Spider-Man has famously taught us that with great power comes great responsibility. But apparently there are a few other, less talked-about things that come with great power. Like, for example, a willingness to fall 80 feet and break one's neck.
On a chilly May evening in Harlem, a mystery man in a skintight red-and-blue spandex suit nervously paces in the dark shadows of a towering overpass. He's deep in his own world, alone. An elaborate system of rigs and wires is suspended from the underbelly of a trestle eight stories high. Soon he'll be up there. And with the help of some million-dollar movie magic, he'll discover for the first time what it's like to slingshot through the night sky on sugar-spun webs of thread. Before he does, though, there's a more mundane concern: Spider-Man has an itch. So the masked man reaches up and peels back his bug-eyed hoodie, revealing...the guy from The Social Network.

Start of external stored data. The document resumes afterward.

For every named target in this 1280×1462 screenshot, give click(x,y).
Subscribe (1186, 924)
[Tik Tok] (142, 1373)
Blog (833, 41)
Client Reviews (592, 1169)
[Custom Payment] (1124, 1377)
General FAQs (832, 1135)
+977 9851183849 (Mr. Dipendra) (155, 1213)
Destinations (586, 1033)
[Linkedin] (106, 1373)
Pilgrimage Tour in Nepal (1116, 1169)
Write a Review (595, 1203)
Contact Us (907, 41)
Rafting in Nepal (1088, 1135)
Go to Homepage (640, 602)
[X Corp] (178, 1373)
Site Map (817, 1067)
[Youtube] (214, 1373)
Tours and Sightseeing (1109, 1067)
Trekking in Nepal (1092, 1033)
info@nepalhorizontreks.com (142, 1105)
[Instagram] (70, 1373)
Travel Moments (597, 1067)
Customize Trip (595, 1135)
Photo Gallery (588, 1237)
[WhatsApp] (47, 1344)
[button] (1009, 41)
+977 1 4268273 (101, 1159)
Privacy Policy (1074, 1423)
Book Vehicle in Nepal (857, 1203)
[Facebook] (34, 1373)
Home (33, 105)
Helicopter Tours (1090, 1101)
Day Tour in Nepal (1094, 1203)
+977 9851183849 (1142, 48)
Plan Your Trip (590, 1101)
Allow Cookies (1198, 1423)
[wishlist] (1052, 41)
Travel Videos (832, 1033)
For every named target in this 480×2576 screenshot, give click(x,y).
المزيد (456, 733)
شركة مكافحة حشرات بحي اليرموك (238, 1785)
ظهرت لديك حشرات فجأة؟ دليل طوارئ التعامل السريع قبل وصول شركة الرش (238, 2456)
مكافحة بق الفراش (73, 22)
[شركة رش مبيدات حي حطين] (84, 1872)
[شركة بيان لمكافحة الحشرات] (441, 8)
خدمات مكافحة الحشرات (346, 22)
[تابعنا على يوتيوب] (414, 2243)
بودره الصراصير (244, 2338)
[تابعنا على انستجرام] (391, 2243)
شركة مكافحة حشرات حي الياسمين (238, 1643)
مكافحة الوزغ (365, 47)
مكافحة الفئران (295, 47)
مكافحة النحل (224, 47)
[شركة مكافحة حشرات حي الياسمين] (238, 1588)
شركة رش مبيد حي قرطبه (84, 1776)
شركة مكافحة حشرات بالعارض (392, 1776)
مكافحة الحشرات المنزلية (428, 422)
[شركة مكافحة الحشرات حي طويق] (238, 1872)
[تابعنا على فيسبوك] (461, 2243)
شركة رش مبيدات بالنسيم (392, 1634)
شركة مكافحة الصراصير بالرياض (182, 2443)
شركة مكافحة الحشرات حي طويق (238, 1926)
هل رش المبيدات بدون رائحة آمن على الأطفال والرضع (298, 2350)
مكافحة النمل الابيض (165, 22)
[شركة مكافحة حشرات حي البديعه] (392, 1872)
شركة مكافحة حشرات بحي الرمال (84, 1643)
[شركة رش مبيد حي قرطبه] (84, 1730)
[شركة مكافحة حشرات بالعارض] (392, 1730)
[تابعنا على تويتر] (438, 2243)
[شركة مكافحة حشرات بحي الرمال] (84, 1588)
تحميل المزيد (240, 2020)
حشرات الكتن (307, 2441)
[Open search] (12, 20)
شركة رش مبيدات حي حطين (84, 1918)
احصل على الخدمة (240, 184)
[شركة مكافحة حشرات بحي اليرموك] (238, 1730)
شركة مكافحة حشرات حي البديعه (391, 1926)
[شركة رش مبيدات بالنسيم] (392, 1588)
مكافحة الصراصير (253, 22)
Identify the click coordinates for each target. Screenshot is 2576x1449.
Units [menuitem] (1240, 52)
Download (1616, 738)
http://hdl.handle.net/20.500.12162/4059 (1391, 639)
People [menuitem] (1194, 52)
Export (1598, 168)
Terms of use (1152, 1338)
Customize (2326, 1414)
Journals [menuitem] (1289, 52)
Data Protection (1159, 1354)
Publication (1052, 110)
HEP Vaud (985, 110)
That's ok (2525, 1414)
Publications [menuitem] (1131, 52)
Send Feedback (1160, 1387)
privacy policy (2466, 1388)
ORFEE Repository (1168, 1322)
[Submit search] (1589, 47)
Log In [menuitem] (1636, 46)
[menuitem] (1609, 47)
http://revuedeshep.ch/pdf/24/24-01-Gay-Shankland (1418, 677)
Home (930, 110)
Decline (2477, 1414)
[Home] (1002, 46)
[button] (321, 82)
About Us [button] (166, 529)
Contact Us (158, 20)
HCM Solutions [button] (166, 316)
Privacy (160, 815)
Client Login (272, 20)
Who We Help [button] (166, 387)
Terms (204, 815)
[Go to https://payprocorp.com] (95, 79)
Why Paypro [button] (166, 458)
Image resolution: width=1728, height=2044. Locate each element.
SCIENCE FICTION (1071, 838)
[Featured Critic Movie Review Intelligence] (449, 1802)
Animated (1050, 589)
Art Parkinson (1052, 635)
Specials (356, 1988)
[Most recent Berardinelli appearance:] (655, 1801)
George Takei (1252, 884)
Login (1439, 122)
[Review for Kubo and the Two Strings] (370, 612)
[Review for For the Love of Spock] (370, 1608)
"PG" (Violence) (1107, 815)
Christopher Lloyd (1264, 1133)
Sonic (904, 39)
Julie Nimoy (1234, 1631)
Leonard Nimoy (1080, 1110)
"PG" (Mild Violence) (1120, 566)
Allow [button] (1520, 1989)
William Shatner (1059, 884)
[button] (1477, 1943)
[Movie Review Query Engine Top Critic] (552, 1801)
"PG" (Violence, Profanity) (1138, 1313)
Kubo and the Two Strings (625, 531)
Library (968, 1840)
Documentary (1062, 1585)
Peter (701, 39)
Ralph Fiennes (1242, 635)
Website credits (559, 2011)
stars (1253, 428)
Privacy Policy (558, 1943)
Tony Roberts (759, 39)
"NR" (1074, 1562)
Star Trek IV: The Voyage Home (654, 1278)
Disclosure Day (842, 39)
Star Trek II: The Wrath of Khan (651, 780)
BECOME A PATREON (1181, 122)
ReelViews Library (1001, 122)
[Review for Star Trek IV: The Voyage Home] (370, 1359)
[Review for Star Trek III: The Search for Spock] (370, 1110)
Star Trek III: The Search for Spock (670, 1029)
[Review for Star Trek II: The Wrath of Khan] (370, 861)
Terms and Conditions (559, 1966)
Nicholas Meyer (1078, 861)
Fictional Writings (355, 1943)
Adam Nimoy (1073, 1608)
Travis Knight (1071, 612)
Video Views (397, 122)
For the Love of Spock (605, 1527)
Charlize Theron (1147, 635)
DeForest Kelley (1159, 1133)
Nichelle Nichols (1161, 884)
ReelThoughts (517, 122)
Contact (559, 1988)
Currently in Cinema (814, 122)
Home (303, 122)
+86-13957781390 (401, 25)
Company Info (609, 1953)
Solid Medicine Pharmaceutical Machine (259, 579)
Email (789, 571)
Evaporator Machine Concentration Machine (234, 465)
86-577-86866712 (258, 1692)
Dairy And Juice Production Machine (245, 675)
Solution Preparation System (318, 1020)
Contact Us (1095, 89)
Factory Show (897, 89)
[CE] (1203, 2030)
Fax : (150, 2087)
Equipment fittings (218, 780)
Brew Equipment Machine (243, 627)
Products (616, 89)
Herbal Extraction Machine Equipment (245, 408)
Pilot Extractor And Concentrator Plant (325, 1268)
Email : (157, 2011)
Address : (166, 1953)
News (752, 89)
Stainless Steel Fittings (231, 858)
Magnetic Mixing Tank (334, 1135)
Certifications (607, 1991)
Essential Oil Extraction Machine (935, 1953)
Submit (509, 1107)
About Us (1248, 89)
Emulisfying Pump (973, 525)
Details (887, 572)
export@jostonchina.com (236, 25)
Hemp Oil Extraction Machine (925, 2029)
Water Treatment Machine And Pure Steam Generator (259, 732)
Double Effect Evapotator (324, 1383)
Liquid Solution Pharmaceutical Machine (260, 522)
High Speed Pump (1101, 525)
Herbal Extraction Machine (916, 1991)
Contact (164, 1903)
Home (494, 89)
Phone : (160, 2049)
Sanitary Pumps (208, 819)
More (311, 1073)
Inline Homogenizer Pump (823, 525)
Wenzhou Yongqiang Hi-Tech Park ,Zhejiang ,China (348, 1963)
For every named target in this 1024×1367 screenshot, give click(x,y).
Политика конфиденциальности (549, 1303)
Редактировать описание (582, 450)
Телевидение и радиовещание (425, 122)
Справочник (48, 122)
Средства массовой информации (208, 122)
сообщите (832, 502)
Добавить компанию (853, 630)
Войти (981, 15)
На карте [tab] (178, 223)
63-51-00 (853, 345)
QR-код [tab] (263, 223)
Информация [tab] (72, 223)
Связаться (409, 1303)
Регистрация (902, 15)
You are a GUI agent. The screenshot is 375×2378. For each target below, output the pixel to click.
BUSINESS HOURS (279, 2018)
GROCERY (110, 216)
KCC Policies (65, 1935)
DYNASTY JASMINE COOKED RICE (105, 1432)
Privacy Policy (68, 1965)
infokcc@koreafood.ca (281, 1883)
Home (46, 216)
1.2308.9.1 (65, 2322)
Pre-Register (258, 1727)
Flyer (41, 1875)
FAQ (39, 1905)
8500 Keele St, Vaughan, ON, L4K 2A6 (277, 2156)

It's been four not-so-long years since Spidey and his science-whiz alter ego, Peter Parker, last defied gravity on screen. But since then, almost everything about the Marvel superhero has been scrapped and built back up from the studs. When we left off, actor Tobey Maguire and director Sam Raimi were shattering box office records with the same radioactive powers they used to trounce Doc Ock and the Green Goblin. But back then, even the most die-hard diehard had to admit that when the end credits rolled in 2007's Spider-Man 3, the signs of franchise fatigue were abundantly clear. That third chapter had too many villains, about three times too many story lines, and a silly black suit of goo that seemed to be a metaphor for how weighed down in broody, dark-side funkiness the series had become. Commercially, Spider-Man was still swinging; creatively, it seemed on empty.